7. An apparatus for network congestion control, the apparatus comprising:

a packet loss number obtaining module, configured to obtain a packet loss number of the communication network within the preset time duration;

the congestion control module is used for controlling the network equipment to adjust the parameter to be adjusted according to the predicted value so as to realize network congestion control;

the value prediction module is specifically configured to:

the sample network information includes: the first information of the sample, the second information of the sample and the packet loss number of the sample communication network, wherein the values of the sample parameters are as follows: predicting the value of the parameter to be adjusted for preventing the network congestion of the sample communication network according to the sample network information, wherein the sample state information is used for reflecting: and adjusting the to-be-adjusted parameters of the sample network equipment in the sample communication network by adopting the sample parameter values, and then obtaining the network state of the sample communication network.
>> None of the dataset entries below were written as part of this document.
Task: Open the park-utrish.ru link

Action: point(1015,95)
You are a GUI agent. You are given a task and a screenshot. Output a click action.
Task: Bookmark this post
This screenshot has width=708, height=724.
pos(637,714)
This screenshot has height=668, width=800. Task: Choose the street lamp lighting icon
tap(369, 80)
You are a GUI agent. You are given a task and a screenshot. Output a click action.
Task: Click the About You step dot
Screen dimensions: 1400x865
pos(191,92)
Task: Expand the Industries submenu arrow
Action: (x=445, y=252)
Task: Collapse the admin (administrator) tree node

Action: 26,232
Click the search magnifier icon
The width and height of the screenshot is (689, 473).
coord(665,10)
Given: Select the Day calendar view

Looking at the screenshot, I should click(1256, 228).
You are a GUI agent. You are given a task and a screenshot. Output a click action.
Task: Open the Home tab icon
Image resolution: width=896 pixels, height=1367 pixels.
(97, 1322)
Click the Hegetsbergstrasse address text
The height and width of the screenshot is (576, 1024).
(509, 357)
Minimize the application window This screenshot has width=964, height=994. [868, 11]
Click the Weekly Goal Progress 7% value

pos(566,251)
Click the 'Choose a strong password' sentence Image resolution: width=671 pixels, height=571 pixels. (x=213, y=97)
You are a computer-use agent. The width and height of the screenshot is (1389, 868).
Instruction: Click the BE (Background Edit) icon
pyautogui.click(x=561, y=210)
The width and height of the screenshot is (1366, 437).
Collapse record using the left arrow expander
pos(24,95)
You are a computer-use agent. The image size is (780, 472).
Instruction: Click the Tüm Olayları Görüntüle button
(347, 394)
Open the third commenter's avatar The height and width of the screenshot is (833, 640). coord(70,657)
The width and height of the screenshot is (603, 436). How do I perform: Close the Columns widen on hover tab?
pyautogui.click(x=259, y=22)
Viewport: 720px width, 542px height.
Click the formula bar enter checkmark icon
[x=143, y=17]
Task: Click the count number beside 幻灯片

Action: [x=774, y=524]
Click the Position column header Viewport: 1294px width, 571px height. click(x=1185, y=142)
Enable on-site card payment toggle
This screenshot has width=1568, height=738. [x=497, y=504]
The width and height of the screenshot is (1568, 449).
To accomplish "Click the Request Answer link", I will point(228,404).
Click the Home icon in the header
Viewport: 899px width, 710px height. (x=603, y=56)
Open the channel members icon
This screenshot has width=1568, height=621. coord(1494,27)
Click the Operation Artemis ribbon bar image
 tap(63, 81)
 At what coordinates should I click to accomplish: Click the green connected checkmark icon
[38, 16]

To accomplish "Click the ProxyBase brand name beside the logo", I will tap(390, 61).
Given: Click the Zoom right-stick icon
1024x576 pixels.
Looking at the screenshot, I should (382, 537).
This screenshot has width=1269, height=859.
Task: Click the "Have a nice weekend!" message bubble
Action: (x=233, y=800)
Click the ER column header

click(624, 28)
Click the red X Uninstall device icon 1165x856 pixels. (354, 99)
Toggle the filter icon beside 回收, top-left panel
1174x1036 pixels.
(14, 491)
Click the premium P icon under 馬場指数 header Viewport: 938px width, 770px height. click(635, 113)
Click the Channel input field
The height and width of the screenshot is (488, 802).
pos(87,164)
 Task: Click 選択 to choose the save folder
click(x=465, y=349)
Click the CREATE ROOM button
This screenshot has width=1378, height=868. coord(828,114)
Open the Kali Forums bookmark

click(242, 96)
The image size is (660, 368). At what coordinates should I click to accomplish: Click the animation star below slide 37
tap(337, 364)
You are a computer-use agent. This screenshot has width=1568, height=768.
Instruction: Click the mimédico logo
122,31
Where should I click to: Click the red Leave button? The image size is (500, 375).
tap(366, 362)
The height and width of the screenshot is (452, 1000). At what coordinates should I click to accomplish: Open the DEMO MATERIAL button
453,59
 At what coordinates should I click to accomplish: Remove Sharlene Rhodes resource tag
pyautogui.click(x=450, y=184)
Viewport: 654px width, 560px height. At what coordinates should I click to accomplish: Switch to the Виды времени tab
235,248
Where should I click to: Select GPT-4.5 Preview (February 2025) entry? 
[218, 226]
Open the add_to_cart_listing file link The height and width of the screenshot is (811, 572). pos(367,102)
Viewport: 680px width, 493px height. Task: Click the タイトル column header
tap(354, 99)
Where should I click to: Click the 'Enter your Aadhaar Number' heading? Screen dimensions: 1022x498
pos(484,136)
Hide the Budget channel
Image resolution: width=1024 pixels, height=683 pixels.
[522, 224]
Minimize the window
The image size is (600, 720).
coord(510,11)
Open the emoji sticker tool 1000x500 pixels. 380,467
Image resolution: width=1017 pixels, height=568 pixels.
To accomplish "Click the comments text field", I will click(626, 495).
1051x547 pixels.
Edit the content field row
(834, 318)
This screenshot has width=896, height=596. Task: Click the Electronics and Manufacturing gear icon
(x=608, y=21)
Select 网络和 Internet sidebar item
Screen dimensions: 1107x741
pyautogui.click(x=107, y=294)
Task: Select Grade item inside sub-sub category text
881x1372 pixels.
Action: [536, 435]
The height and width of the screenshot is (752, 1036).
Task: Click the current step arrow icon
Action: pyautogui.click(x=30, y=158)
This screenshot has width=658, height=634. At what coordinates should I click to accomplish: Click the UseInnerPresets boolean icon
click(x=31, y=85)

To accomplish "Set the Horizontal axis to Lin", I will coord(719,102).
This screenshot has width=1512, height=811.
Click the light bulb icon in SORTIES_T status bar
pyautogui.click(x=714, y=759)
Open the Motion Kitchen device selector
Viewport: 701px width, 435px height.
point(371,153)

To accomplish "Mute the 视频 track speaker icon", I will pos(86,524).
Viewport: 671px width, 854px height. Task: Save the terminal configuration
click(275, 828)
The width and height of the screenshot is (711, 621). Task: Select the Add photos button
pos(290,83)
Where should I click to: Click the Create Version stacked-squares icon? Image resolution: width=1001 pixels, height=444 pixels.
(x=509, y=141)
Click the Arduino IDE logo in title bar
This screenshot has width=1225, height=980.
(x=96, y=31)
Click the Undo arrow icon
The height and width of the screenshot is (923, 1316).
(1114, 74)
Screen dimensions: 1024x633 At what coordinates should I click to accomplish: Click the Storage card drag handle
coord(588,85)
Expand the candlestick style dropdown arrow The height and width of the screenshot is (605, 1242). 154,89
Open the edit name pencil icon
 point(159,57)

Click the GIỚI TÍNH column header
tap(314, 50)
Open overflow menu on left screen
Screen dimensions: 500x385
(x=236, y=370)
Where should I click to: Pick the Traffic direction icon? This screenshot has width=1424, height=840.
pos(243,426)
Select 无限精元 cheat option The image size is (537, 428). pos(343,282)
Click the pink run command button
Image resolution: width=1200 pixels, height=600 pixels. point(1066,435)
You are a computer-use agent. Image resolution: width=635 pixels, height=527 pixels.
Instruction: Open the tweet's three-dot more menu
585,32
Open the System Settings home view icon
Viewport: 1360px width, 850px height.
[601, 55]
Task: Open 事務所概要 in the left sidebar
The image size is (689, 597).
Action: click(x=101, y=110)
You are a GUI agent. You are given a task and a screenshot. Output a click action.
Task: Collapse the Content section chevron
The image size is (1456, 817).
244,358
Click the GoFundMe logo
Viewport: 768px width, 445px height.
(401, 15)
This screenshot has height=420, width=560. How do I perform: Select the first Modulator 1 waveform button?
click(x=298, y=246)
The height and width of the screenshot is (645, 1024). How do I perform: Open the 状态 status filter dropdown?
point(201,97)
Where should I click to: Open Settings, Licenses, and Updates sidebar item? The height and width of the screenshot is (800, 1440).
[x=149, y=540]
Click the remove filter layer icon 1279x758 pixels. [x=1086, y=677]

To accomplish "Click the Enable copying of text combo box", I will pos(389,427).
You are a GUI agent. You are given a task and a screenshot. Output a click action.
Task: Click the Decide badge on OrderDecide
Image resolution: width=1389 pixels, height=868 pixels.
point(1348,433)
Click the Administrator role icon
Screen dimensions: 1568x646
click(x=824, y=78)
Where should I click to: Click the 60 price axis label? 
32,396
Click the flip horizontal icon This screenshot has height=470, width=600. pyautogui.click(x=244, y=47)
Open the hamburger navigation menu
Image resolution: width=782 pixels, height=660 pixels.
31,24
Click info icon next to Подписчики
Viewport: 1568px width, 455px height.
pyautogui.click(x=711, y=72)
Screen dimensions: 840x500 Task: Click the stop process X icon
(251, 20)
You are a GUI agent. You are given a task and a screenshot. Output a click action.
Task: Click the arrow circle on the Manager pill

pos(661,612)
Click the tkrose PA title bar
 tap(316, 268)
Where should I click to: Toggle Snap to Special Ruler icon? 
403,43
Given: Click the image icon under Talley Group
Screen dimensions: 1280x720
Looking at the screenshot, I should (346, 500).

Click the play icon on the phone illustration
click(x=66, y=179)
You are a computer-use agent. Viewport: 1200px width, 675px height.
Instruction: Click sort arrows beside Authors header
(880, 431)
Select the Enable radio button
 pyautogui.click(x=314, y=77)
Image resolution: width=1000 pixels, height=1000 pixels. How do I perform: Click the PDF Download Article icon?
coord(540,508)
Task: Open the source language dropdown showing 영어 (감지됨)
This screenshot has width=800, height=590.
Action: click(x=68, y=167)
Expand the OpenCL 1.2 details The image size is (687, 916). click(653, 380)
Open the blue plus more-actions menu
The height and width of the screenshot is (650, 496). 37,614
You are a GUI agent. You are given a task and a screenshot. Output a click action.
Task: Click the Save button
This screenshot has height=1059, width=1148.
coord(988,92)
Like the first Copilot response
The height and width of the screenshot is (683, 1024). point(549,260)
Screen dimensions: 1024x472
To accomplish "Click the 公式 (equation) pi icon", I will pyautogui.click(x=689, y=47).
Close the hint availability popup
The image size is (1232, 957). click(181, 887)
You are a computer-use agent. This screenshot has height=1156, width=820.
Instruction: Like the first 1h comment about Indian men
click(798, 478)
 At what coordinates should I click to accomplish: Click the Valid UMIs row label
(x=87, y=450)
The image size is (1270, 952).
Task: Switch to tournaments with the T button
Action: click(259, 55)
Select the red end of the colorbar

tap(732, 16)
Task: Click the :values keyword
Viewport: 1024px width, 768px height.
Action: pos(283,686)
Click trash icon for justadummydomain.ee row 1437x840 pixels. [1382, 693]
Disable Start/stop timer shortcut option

8. The apparatus of claim 7, wherein the first information is: the ratio of the number of data packets sent by the network equipment in the communication network to the number of received ACKs in the preset time length;

9. The apparatus of claim 7, wherein the parameters to be adjusted are: the data transmission rate of the network device or the size of the congestion window CWnd of the network device.

10. The apparatus of claim 7, further comprising a model training module, wherein the model training module performs reinforcement learning on the preset neural network model to obtain the congestion control model, and the model training module comprises:

11. The apparatus according to claim 10, wherein the information obtaining sub-module is specifically configured to:

12. The apparatus of claim 10, wherein the sample state information is calculated according to the following formula:

r＝a*throughput*[1-latency*latency/(latency _min *2+b)]

wherein r is the sample state information, a is a first preset coefficient, b is a second preset coefficient, and through is theThe network throughput of the sample communication network, latency, is the average delay of the sample communication network _min Is the minimum delay of the sample communication network.